Necessari interventi, risorse e indicatori precisi
La difesa del suolo, delle foreste, delle risorse marine è un punto essenziale nello sviluppo di una bioeconomia rigenerativa e dunque sostenibile, spiega il Circular economy network. “Per quanto riguarda la connessione tra bioeconomia ed economia circolare, ad oggi non esiste un quadro definito e condiviso”, sottolinea Morabito. “Se per il monitoraggio dell’economia circolare bisogna ancora lavorare sull’individuazione di nuovi indicatori di prestazione e sullo sviluppo di strumenti armonizzati di raccolta ed elaborazione dati con cui popolarli, per la bioeconomia circolare dobbiamo cominciare dall’inizio, a partire dalla individuazione dei settori da prendere in considerazione.
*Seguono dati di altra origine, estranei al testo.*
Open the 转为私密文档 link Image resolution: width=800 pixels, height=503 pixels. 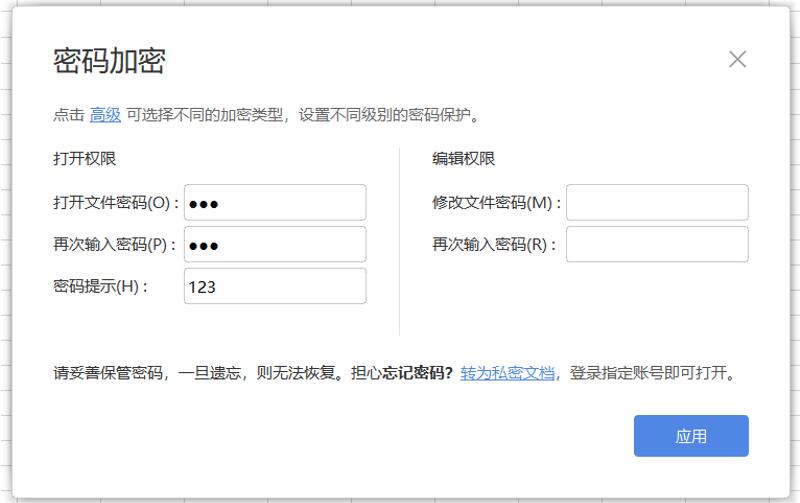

Tutto ciò va fatto subito, per misurare le prestazioni della bioeconomia in termini di circolarità e assicurarne una diretta connessione con l’economia circolare”, conclude Morabito.
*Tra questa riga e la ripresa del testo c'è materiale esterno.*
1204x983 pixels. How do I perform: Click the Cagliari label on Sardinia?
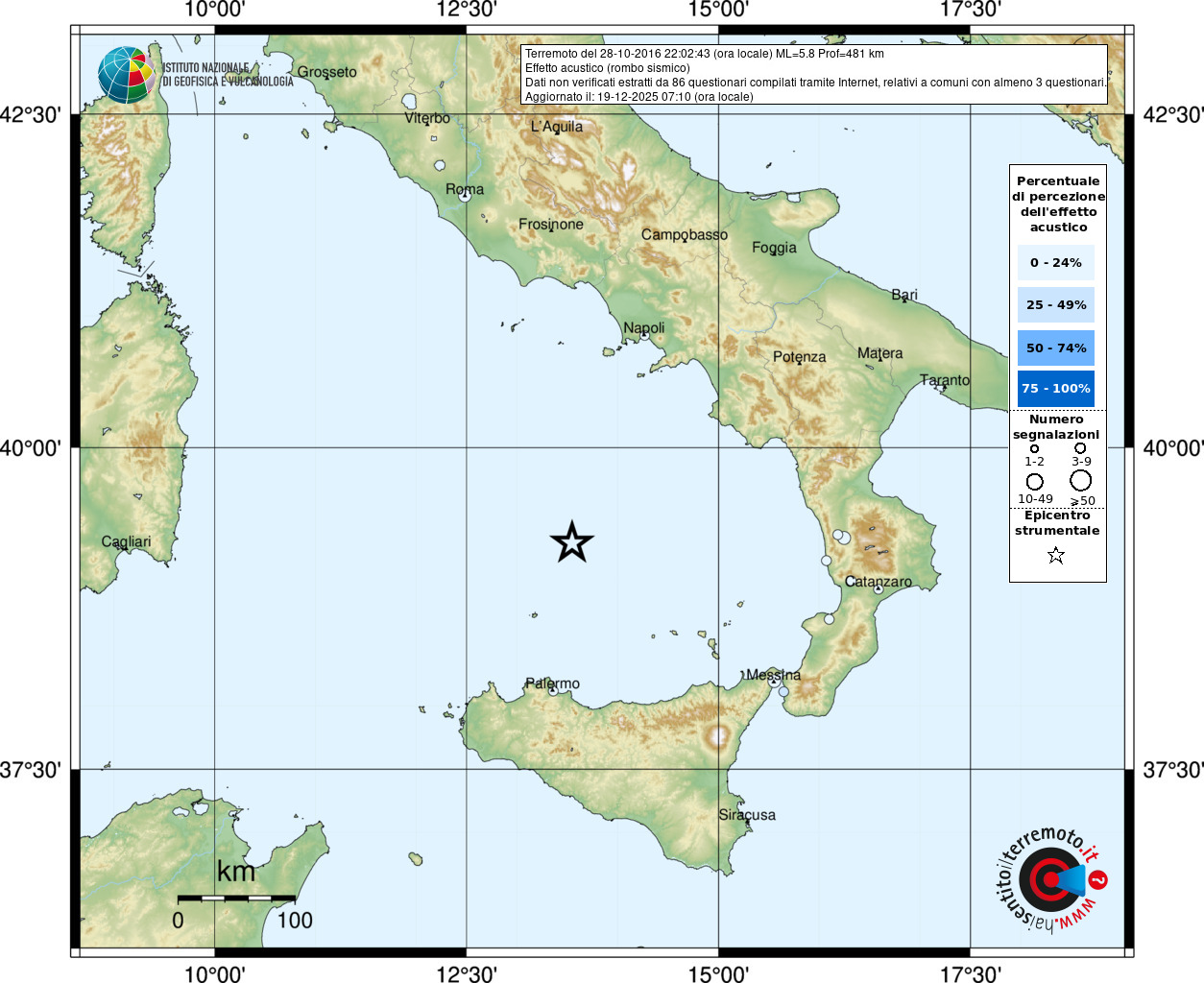[x=126, y=542]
“La transizione verso l’economia circolare e la bioeconomia rigenerativa è sempre più urgente e indispensabile anche per la mitigazione della crisi climatica. Oggi esistono importanti strumenti normativi a livello europeo ma vanno incoraggiati. Penso al piano investimenti presentato alla Commissione europea il 14 gennaio scorso: un primo passo che però non è ancora sufficiente”, aggiunge Ronchi. “Per rendere operativo il Green Deal occorre almeno il triplo delle risorse stanziate: bisogna arrivare a 3mila miliardi di euro. Per raggiungere questo obiettivo serve un pacchetto di interventi molto impegnativi: una riforma dei regolamenti alla base del Patto di Stabilità per favorire gli investimenti pubblici; una nuova strategia per la finanza sostenibile in modo da incoraggiare la mobilitazione di capitali privati; una revisione delle regole sugli aiuti di Stato. Indispensabili, infine, la revisione della fiscalità e la riforma degli stessi meccanismi istituzionali dell’Unione Europea”, conclude.